The new wave of protest is different from the first, as it is larger, more sentimental and emotional, less organised and in a sense more desperate and angry. Force will not quell it easily now, but will act as a super spreader. The venues around Delhi can be blockaded but the sentiment cannot.
The government is not appearing confident in its tactics. If Prime Minister Narendra Modi had repealed the laws, appointed a parliamentary committee to look into the farmers demands, brought in a pro-farmer budget he would have by now been unshakeable. Most of the farmers on the roads today had voted for him in the last elections and would have embraced him as a messiah. Indeed many of them came to Delhi sure that Modi would listen to them. In brief, a democratic response would have had results where the farmers would be snug in their own homes, the media would have been appreciative, and the government would have been on top.
Repressive tactics targeting journalists move into the same arena. As it indicates insecurity, more so when sedition charges are slapped for what could be at worst a mistake, and at best the truth. Having been in the field for decades, and covering conflict right through Kashmir, Assam, Punjab and Delhi not to mention the states of Bihar and Uttar Pradesh one knows how easy it is to make a mistake. More so when the news is instant. Earlier we had a little more time to gauge and understand and report, but even then mistakes were made and apologies rendered. No one was arrested, or slapped with sedition (after all every government since independence has retained and protected these obnoxious laws) even when newspapers stood by their stories, and decided to fight it in the courts. As is the option in democracies.
The Bharatiya Janata Party itself has accused Indira Gandhi of slapping the Emergency as one she could not control the situation and two had a lot to hide. Whatever that might be. So do the same two reasons apply now, with the media suffering directly for doing its duty. And being trolled and verbally abused and intimidated mercilessly?
None of the journalists charged with sedition can even be even remotely accused of the same. They have long careers behind them of journalism, whether governments and political parties love or hate them is immaterial. They have stood in the field, edited newspapers, reported with as much honesty and integrity an individual can muster. Even the young Mandeep Punia was just an idealistic reporter, courageous and independent and enthusiastic about the response he was getting in the media world while covering this huge protest. I remember how excited I was when we found ourselves in the middle of the Assam civil war in the 1980’s, of being part of what was clearly a big story, as we rushed to report what we could while witnessing history. Or when we covered the big farmers marches in western UP and Tikait’s unbelievable show of strength at the Boat Club lawns. Or the anti-Sikh violence in Delhi where we could not believe what we were witnessing. It is because of the media that the truth came out, that conspiracies of death and destruction were unravelled, action taken and India came out stronger for it.

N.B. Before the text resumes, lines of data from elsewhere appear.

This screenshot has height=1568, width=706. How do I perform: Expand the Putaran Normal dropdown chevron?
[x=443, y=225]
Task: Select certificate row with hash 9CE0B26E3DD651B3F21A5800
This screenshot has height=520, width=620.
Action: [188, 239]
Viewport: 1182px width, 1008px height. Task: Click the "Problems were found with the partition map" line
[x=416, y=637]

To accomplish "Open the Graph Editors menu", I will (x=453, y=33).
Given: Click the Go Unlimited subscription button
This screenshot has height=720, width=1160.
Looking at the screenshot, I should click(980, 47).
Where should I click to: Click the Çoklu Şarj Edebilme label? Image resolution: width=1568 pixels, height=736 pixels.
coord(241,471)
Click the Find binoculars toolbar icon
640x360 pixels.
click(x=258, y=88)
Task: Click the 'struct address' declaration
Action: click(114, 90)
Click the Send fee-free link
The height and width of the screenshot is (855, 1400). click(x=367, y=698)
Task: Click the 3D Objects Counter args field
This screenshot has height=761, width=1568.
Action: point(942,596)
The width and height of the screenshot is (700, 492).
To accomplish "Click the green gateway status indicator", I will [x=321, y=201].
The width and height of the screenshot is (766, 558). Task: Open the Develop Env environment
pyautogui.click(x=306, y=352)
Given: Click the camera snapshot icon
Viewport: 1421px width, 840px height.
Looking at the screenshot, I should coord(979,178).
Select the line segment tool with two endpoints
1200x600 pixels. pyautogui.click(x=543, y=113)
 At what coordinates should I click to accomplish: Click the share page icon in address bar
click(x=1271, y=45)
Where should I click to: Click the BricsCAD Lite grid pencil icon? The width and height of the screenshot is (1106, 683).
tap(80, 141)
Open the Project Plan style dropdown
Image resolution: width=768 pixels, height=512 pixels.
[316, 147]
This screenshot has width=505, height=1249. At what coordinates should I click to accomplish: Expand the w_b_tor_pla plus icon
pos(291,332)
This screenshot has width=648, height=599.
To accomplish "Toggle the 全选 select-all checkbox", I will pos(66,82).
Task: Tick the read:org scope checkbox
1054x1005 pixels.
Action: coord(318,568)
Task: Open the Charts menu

There might be some in the media who think strength is to do with lies, and propaganda as those who control them. Never so. For these instil a world of make believe that eventually turns around to bite its creators. Independent reporting brings truth not just to power but to all, and governments are able then to strategise and redress on the basis of facts and are not created happy to hear kind of fiction. Democratic governments might detest independent journalism —and of course they are well within their rights to do so—but can only flourish by taking independent information on board.